La branche a vivement réagi à l’idée de devoir se séparer de son volet "conseil", qui devient de plus en plus lucratif alors que la vérification des bilans est un marché stagnant.

Dans un communiqué de Ernst & Young, la société qui est objet de nombreuses poursuites judiciaires pour son rôle joué dans la faillite de la banque Lehman Brothers, à l’origine de la première crise financière de 2008, il est dit que "de nombreuses propositions-clés annoncées par la Commission européenne sur la réforme du secteur de l’audit nuiraient, si elles devaient être mises en vigueur, à la qualité de l’audit et n’apporteraient que peu ou aucune valeur ajoutée, mais ne feraient qu’augmenter le coût de l’audit  à un moment où l’incertitude économique domine". De plus, elles n’aideraient pas à prévenir d’autres crises financières. La firme souhaite un débat "constructif" au Parlement européen et au Conseil. Et elle ajoute : "De notre point de vue, c’est un modèle de services multidisciplinaire, surtout quand il est combiné avec un comité d’audit engagé et efficace, qui améliore la qualité de l’audit, aide la profession à attirer les meilleurs talents et renforce la fourniture de services de haute qualité à des firmes dans le monde entier."

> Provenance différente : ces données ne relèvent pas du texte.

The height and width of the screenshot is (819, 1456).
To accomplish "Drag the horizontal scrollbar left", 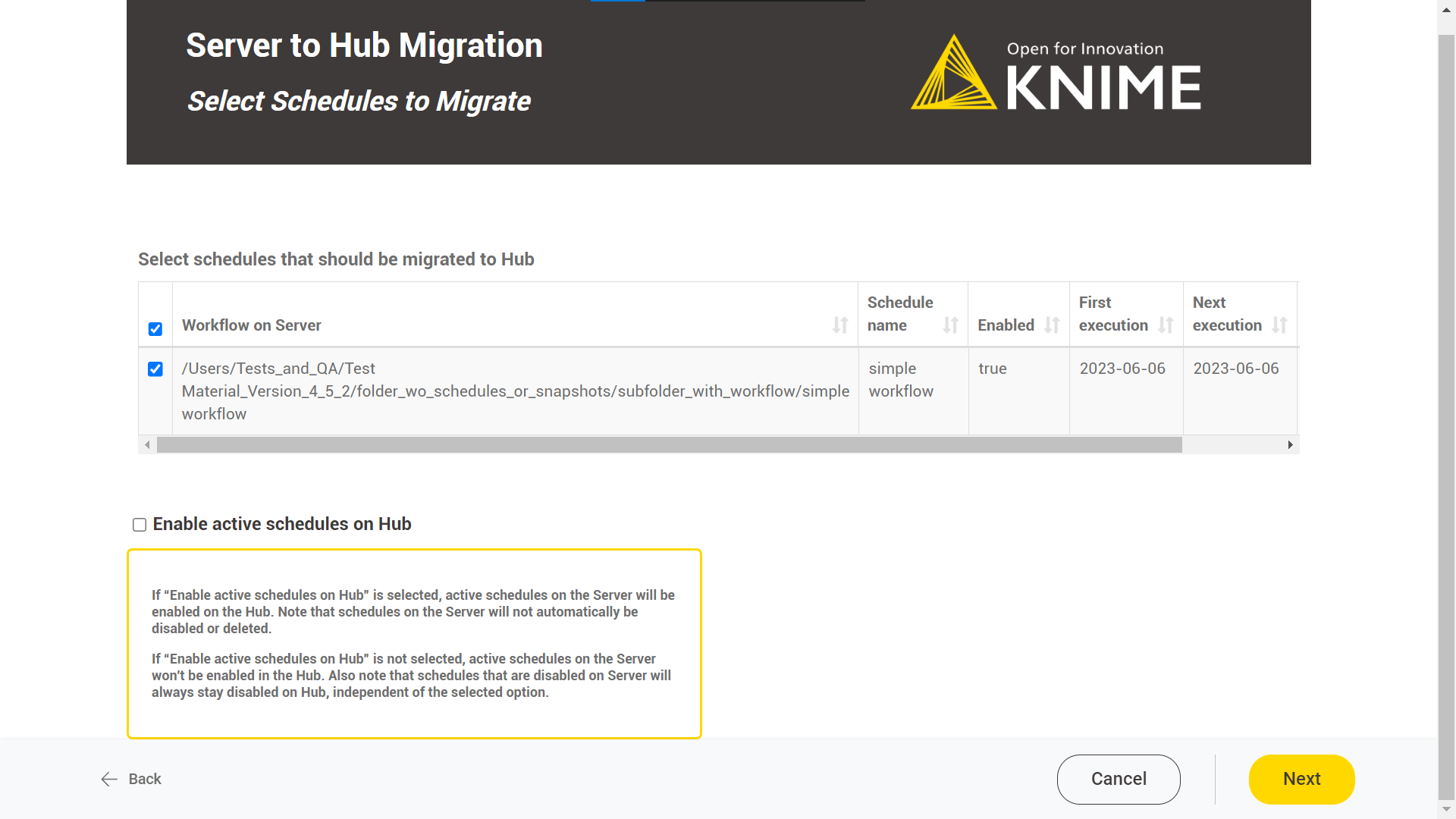I will pyautogui.click(x=148, y=445).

La KPMG pense que "la capacité des firmes à livrer des audits de qualité se diminuée si les auditeurs sont séparés d’un large éventail d’expertise qui inclut de manière cruciale la gestion des risques dans le secteur financier".

PWC a de son côté fait dire que Michel Barnier n’avait livré "aucune preuve que ces propositions auraient un impact positif sur la qualité de l’audit et évalué clairement les frais supplémentaires pour les firmes".

Pour Deloitte, les propositions de la Commission créeraient, si mises en œuvre, un régime d’audit qui n’aurait pas de pendant sur d’autres marchés.